● **EXTRACTED MATERIAL**
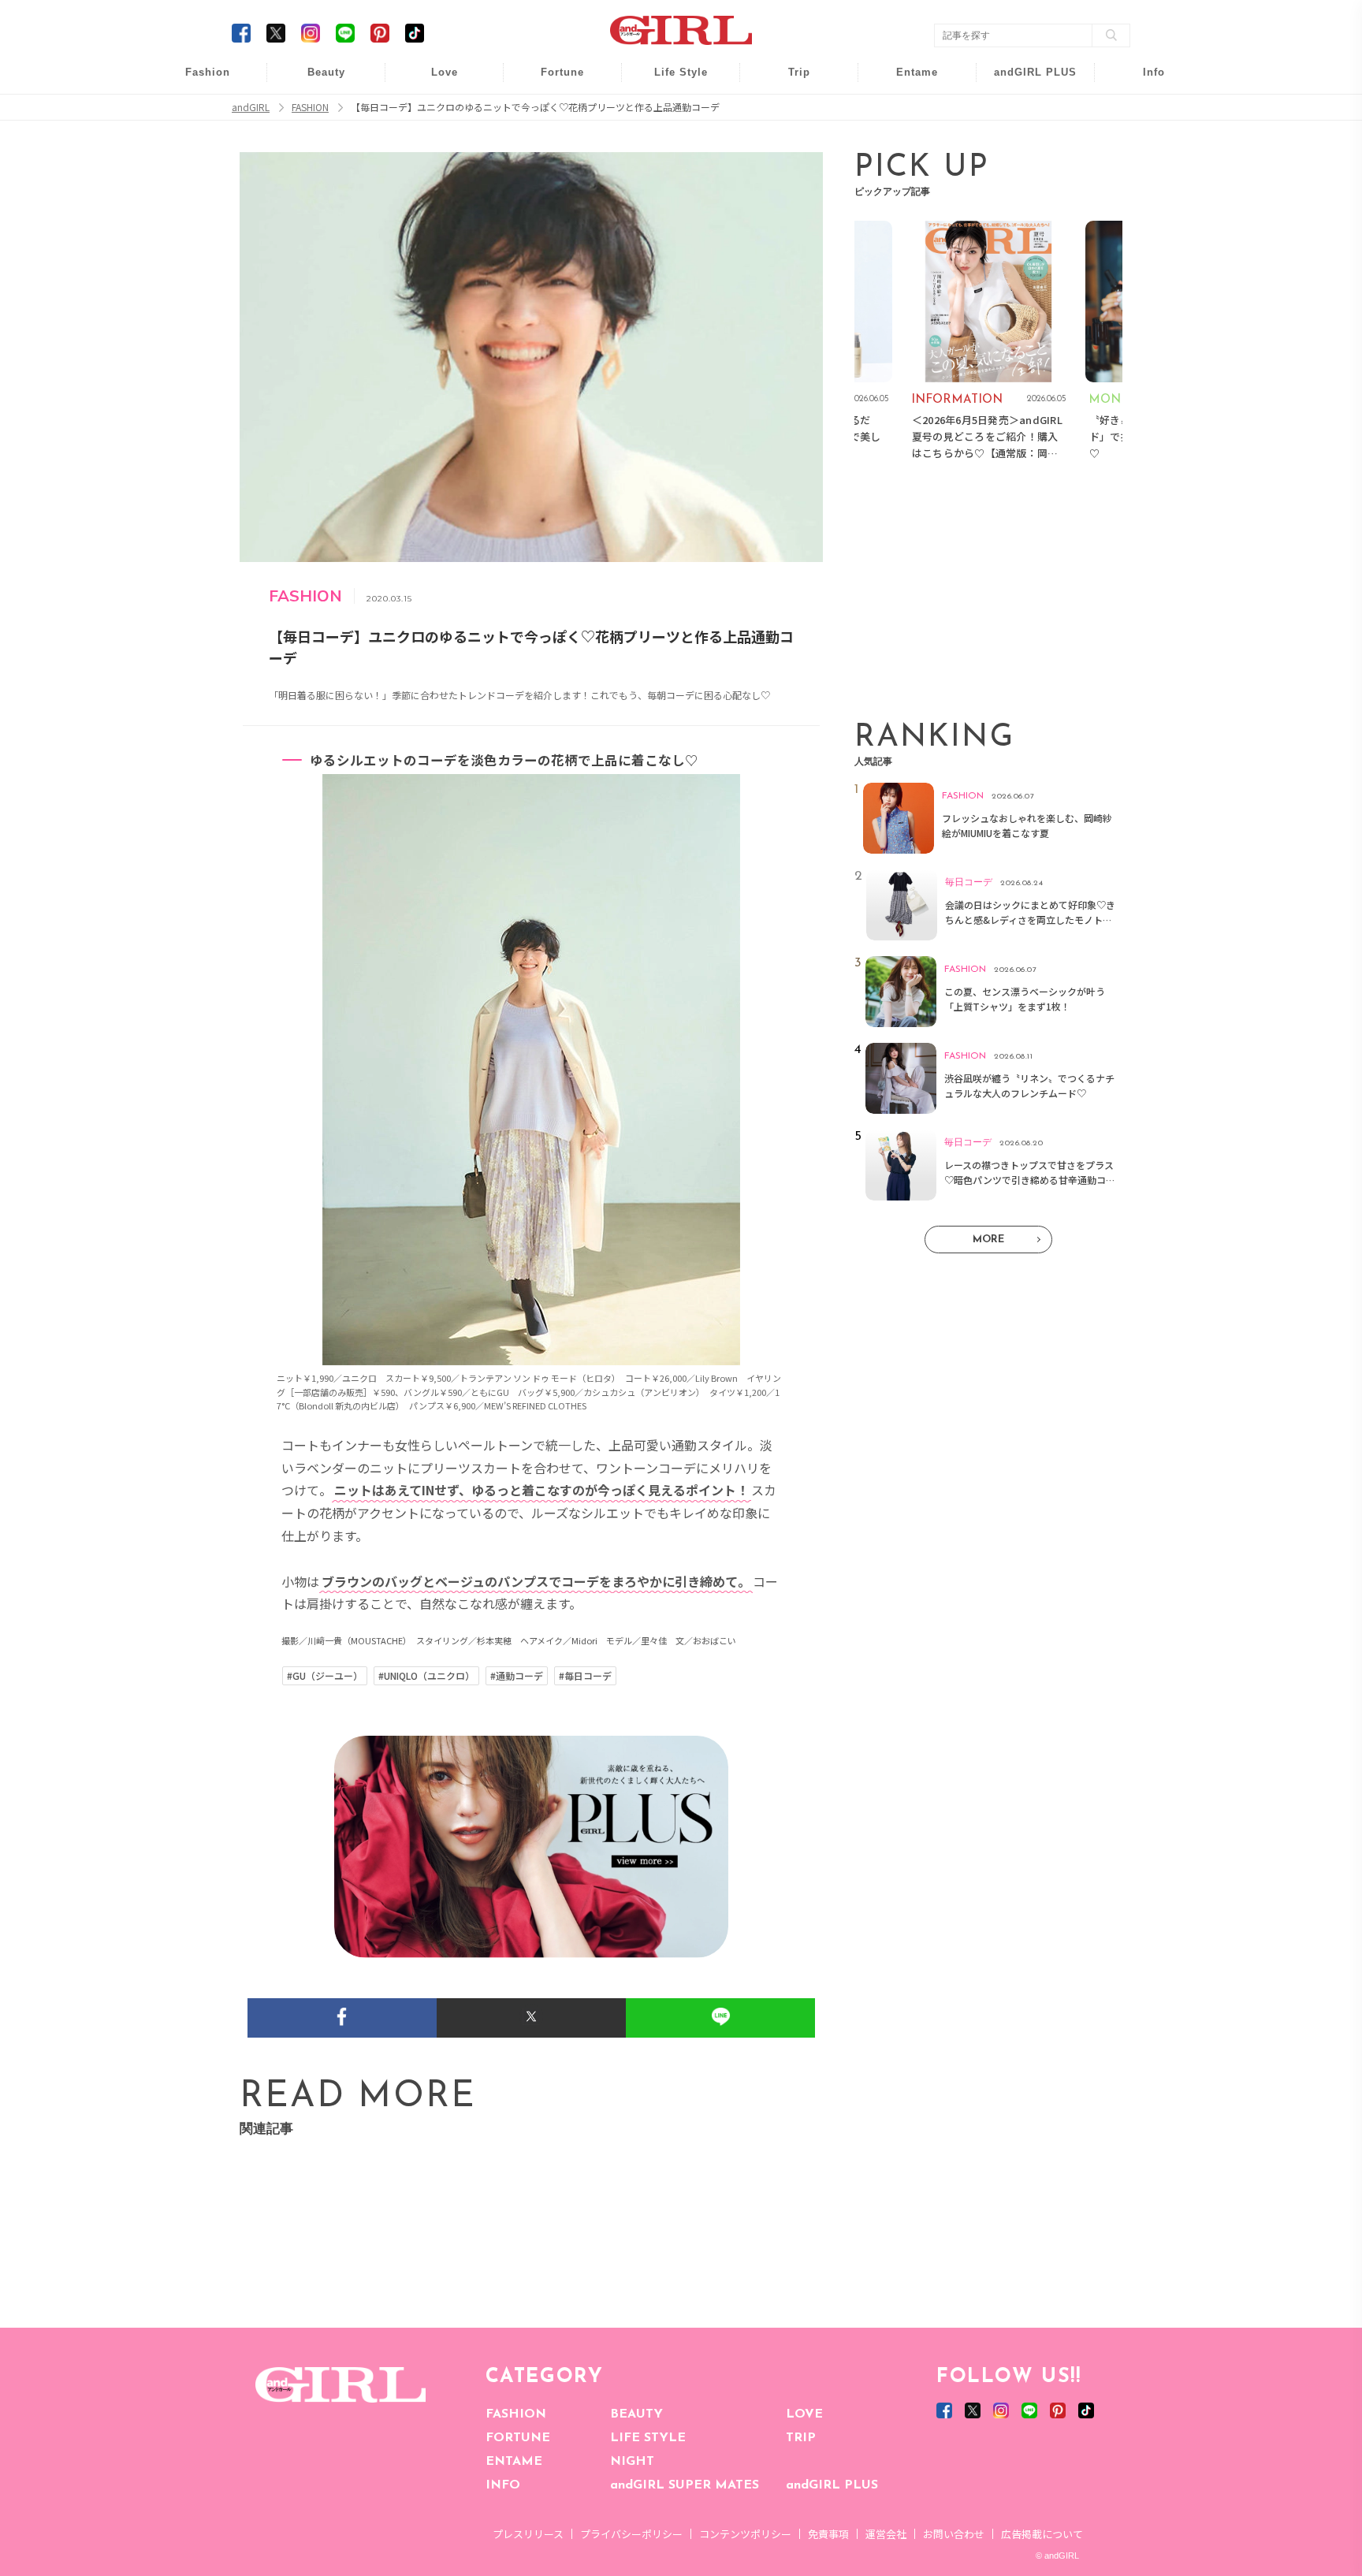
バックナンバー (1143, 111)
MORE (988, 1239)
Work (670, 111)
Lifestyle (1025, 141)
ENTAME (514, 2461)
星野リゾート (788, 111)
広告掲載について (1042, 2534)
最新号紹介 (1142, 81)
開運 (552, 81)
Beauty (326, 72)
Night (433, 141)
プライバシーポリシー (631, 2534)
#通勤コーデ (516, 1676)
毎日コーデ (197, 81)
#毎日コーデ (585, 1676)
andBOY (906, 81)
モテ (433, 111)
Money (670, 81)
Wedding (433, 81)
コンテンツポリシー (745, 2534)
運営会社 (885, 2534)
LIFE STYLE (648, 2438)
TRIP (801, 2438)
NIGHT (632, 2461)
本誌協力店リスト (1143, 141)
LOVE (804, 2414)
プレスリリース (528, 2534)
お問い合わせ (953, 2534)
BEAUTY (636, 2414)
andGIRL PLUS (832, 2485)
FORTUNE (518, 2438)
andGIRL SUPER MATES (684, 2485)
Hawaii (788, 81)
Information (1025, 171)
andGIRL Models (1143, 171)
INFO (503, 2485)
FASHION (516, 2414)
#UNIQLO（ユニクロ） (426, 1676)
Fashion (1025, 81)
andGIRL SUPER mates (1143, 202)
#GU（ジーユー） (325, 1676)
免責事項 (828, 2534)
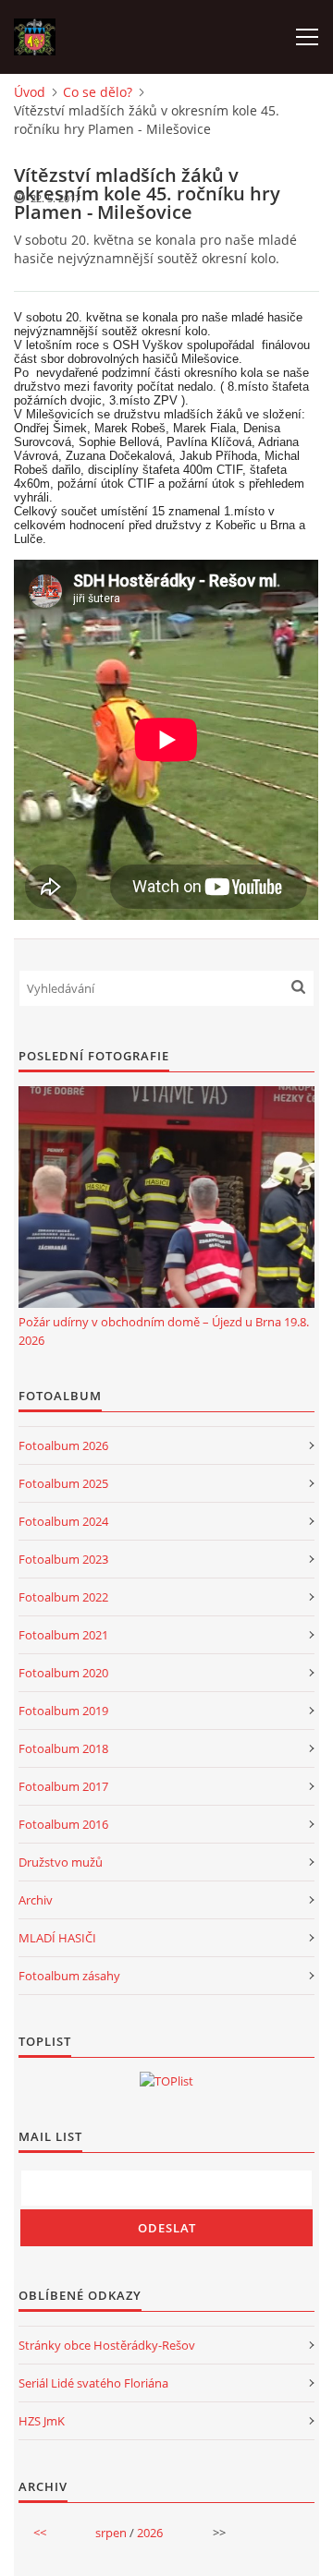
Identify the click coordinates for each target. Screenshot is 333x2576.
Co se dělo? (97, 92)
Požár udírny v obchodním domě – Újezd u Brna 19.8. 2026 (163, 1330)
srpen (111, 2532)
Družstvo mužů (60, 1862)
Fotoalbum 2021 (63, 1635)
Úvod (29, 92)
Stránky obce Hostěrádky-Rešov (106, 2345)
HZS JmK (41, 2421)
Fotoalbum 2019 (63, 1710)
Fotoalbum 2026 (63, 1445)
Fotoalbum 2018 (63, 1748)
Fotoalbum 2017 (63, 1786)
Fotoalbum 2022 (63, 1597)
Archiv (35, 1900)
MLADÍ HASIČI (57, 1937)
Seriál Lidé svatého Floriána (93, 2383)
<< (39, 2532)
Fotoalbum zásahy (69, 1975)
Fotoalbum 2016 (63, 1824)
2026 (150, 2532)
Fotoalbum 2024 (63, 1521)
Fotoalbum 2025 (63, 1483)
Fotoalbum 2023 (63, 1559)
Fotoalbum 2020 (63, 1672)
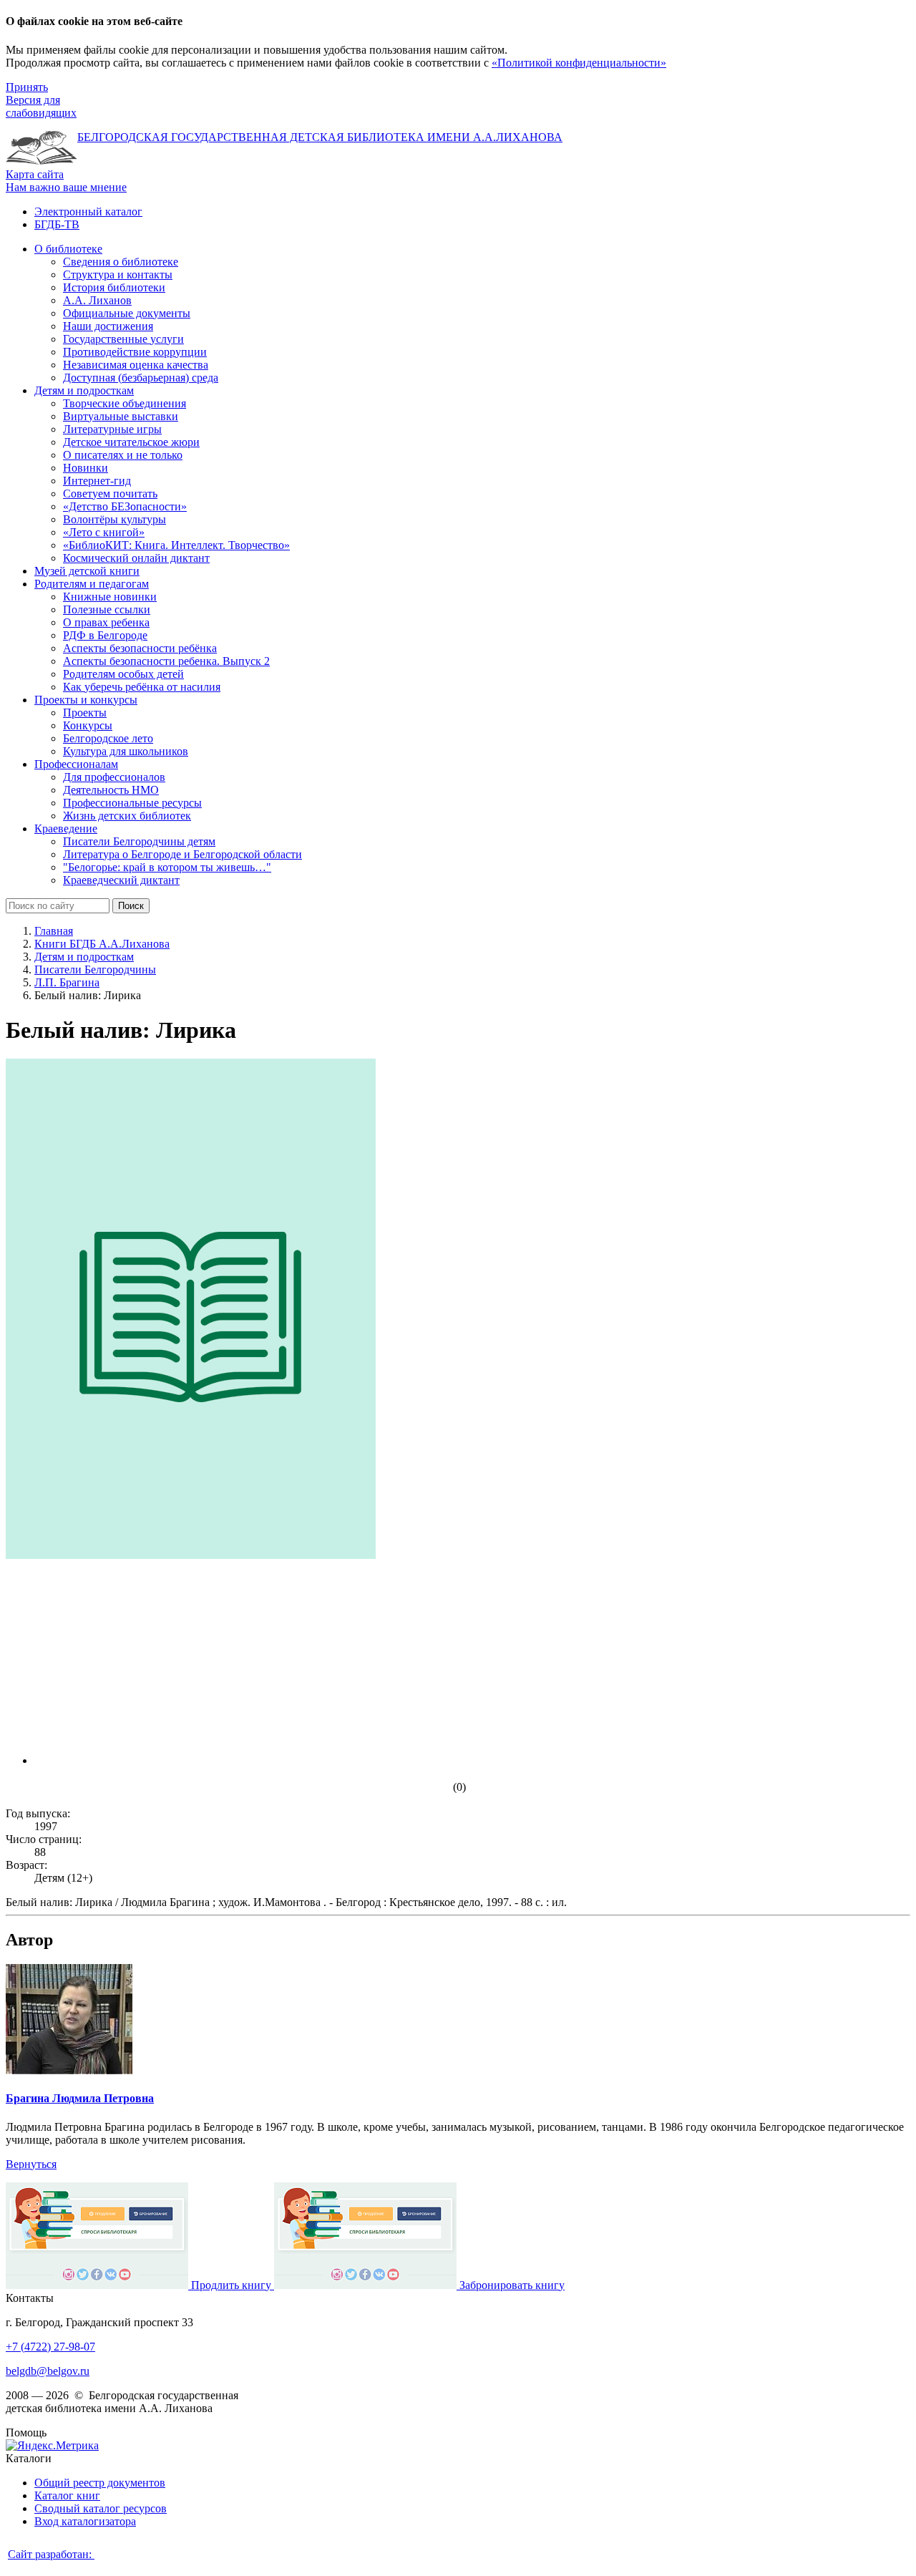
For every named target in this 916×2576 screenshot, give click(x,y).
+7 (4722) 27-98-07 (50, 2347)
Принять (27, 87)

● **INSTRUCTIONS FOR THE TASK**
Repeat all entries exactly, pictures excluded.

● **SOLUTION TO THE PROBLEM**
バックナンバー (1143, 111)
MORE (988, 1239)
Work (670, 111)
Lifestyle (1025, 141)
ENTAME (514, 2461)
星野リゾート (788, 111)
広告掲載について (1042, 2534)
最新号紹介 (1142, 81)
開運 (552, 81)
Beauty (326, 72)
Night (433, 141)
プライバシーポリシー (631, 2534)
#通勤コーデ (516, 1676)
毎日コーデ (197, 81)
#毎日コーデ (585, 1676)
andBOY (906, 81)
モテ (433, 111)
Money (670, 81)
Wedding (433, 81)
コンテンツポリシー (745, 2534)
運営会社 (885, 2534)
LIFE STYLE (648, 2438)
TRIP (801, 2438)
NIGHT (632, 2461)
本誌協力店リスト (1143, 141)
LOVE (804, 2414)
プレスリリース (528, 2534)
お問い合わせ (953, 2534)
BEAUTY (636, 2414)
andGIRL PLUS (832, 2485)
FORTUNE (518, 2438)
andGIRL SUPER MATES (684, 2485)
Hawaii (788, 81)
Information (1025, 171)
andGIRL Models (1143, 171)
INFO (503, 2485)
FASHION (516, 2414)
#UNIQLO（ユニクロ） (426, 1676)
Fashion (1025, 81)
andGIRL SUPER mates (1143, 202)
#GU（ジーユー） (325, 1676)
免責事項 (828, 2534)
Identify the click coordinates for each target. Screenshot is 333x2576.
Co se dělo? (97, 92)
Požár udírny v obchodním domě – Újezd u Brna 19.8. 2026 (163, 1330)
srpen (111, 2532)
Družstvo mužů (60, 1862)
Fotoalbum 2021 (63, 1635)
Úvod (29, 92)
Stránky obce Hostěrádky-Rešov (106, 2345)
HZS JmK (41, 2421)
Fotoalbum 2019 (63, 1710)
Fotoalbum 2026 (63, 1445)
Fotoalbum 2018 (63, 1748)
Fotoalbum 2017 (63, 1786)
Fotoalbum 2022 (63, 1597)
Archiv (35, 1900)
MLADÍ HASIČI (57, 1937)
Seriál Lidé svatého Floriána (93, 2383)
<< (39, 2532)
Fotoalbum zásahy (69, 1975)
Fotoalbum 2016 (63, 1824)
2026 (150, 2532)
Fotoalbum 2024 (63, 1521)
Fotoalbum 2025 (63, 1483)
Fotoalbum 2023 (63, 1559)
Fotoalbum 2020 (63, 1672)
For every named target in this 916×2576 screenshot, give click(x,y).
+7 (4722) 27-98-07 (50, 2347)
Принять (27, 87)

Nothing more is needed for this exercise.